La fiction des flux comme tra(ns)duction
La composition narrative contemporaine opère un déplacement significatif : elle s’éloigne de l’accumulation mémorielle locale pour s’orienter vers une captation dynamique des flux, relations et vecteurs circulant dans l’écosystème numérique. Cette captation ne constitue pas un simple prélèvement passif mais instaure elle-même un contre-flux dont la première opération consiste à extraire des éléments d’un continuum, à les traduire selon une logique différentielle, puis à les retranscrire suivant une matrice transformative spécifique.

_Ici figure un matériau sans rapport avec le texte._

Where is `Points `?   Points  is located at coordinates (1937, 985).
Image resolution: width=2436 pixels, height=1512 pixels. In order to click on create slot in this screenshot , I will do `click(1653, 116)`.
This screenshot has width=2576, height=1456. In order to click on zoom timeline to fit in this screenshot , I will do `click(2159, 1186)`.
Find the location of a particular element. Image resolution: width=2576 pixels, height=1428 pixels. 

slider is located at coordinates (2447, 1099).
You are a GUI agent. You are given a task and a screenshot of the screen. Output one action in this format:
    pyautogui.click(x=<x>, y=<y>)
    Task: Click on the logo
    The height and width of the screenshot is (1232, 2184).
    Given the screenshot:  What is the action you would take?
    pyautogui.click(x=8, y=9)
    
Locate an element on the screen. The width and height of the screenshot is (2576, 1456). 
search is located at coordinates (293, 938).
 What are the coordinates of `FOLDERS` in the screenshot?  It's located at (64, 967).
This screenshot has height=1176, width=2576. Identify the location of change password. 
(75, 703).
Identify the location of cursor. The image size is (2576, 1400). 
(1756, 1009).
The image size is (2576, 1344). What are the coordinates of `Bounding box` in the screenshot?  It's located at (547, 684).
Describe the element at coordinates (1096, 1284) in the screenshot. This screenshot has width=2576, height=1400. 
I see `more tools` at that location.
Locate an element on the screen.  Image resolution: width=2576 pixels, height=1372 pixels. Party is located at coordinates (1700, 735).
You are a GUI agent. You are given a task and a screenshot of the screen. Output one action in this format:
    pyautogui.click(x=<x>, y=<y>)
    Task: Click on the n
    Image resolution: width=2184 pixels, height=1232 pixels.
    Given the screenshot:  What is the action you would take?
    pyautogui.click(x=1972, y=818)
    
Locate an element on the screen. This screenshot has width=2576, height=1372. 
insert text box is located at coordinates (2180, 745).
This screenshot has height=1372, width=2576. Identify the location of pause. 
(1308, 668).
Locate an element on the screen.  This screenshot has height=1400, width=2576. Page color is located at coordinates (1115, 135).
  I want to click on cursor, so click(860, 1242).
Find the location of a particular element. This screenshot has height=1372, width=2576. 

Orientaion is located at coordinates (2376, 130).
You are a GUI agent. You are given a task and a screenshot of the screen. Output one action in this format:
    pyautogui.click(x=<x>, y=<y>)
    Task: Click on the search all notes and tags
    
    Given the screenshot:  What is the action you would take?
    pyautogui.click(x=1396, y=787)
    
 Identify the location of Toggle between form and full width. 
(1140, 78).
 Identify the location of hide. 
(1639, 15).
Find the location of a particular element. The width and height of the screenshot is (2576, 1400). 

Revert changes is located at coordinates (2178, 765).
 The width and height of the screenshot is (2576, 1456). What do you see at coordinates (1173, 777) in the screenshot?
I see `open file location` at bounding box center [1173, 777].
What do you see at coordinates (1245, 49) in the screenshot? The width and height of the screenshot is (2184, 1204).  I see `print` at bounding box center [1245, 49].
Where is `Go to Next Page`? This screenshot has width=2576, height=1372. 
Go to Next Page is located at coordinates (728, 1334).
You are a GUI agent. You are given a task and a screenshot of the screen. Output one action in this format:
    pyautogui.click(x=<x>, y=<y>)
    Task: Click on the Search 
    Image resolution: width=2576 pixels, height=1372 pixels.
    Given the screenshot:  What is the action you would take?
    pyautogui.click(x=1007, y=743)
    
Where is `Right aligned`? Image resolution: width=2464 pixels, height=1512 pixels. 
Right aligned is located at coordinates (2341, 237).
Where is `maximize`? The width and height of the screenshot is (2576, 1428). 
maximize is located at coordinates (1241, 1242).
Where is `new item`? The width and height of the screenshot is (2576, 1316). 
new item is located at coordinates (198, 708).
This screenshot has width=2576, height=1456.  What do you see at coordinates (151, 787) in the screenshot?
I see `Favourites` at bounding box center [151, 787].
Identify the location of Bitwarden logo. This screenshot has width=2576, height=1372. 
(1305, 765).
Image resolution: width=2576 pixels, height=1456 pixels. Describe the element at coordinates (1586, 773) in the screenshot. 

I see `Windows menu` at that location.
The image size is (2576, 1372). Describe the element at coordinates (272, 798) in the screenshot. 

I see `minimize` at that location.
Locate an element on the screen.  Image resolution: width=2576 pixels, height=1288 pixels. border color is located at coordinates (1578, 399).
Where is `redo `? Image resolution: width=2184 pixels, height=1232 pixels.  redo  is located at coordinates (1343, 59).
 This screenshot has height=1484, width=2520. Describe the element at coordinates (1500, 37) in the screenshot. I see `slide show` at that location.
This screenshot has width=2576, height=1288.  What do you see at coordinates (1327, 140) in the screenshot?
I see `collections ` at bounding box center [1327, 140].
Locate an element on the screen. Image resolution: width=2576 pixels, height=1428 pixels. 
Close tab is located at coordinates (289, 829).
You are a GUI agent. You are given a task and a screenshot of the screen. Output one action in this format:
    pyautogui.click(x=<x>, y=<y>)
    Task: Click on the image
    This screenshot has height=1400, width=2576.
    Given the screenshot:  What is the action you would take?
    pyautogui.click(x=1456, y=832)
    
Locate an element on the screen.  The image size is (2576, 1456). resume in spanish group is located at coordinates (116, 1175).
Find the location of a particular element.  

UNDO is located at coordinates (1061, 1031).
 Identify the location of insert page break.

La phase de retranscription, loin de maintenir une fidélité mimétique à l’original, ouvre précisément l’espace d’une co-écriture entre l’humain et le machinique, entre l’intention auctoriale et les potentialités systémiques des réseaux. Cette co-écriture ne désigne pas simplement une collaboration entre entités préexistantes, mais l’émergence d’un processus scriptural hybride qui transforme la nature même des acteurs impliqués. L’expérimentation avec Jean-Pierre Balpe illustre cette reconfiguration où l’auteur devient modulateur de processus génératifs plutôt que source originaire d’un contenu déterminé.
Un phénomène singulier surgit dans cette configuration : une correspondance inattendue entre la défaillance ou l’ouverture des systèmes techniques et l’indétermination constitutive de l’humain se manifeste dans certaines productions imagétiques. Ces images échappent au schéma hylémorphique traditionnel opposant matière passive et forme active. Leur genèse n’est pas simplement technique mais fondamentalement relationnelle : elles n’existent qu’à travers leur circulation dans un réseau de déterminations variables et comme produits d’extractions spécifiques.
Ces images nous parviennent moins comme objets stables que comme événements temporalisés. Leur provenance, les critères de leur sélection (mots-clés, paramètres, algorithmes), les conditions de leur transmission deviennent perceptibles non comme métadonnées externes mais comme dimensions constitutives de leur manifestation. Même la latence technique – le temps d’attente et de chargement – cesse d’être un obstacle pour devenir une variable esthétique positive, un élément de la dramaturgie de l’advenue imagétique.
L’indétermination humaine se trouve affectée par ces défaillances et ouvertures techniques précisément parce qu’elles opèrent selon une logique de réseau, suivant un mode transductif où les transformations se propagent de proche en proche, sans médiation centralisée. Cette propagation ne respecte pas la distinction traditionnelle entre forme et matière, entre actif et passif, mais instaure un champ de modulations réciproques où technique et humain se reconfigurent mutuellement.
Pour saisir cette dynamique, nous proposons le concept de tra(ns)duction, néologisme fusionnant traduction et transduction. La transduction désigne cette propagation transformative qui constitue la dynamique même du réseau, tandis que la traduction représente la structure opératoire fondamentale qui la rend possible. L’ordinateur fonctionne essentiellement comme machine à traduire – entre langages, formats, protocoles – mais cette traduction n’est jamais neutre : elle produit inévitablement autre chose, un excès ou une différence qui échappe à la simple reproduction.
La tra(ns)duction opère à la jonction de ces deux processus, désignant simultanément la propagation transformative des effets à travers un réseau et les opérations de conversion qui permettent cette propagation. Ce concept ne désigne pas simplement un procédé technique mais une modalité existentielle caractéristique de notre condition numérique contemporaine, où l’expérience se constitue précisément dans ces passages entre régimes hétérogènes, dans cette circulation transformative continue.
Cette perspective transforme la compréhension traditionnelle de l’image comme représentation stabilisée d’une réalité préexistante. L’image devient plutôt un nœud temporaire dans un réseau de transformations continues, un moment de cristallisation provisoire dans un flux de tra(ns)ductions. Sa valeur esthétique ne réside plus dans sa capacité à représenter fidèlement un référent, mais dans sa puissance à rendre sensibles les processus mêmes de sa génération et circulation.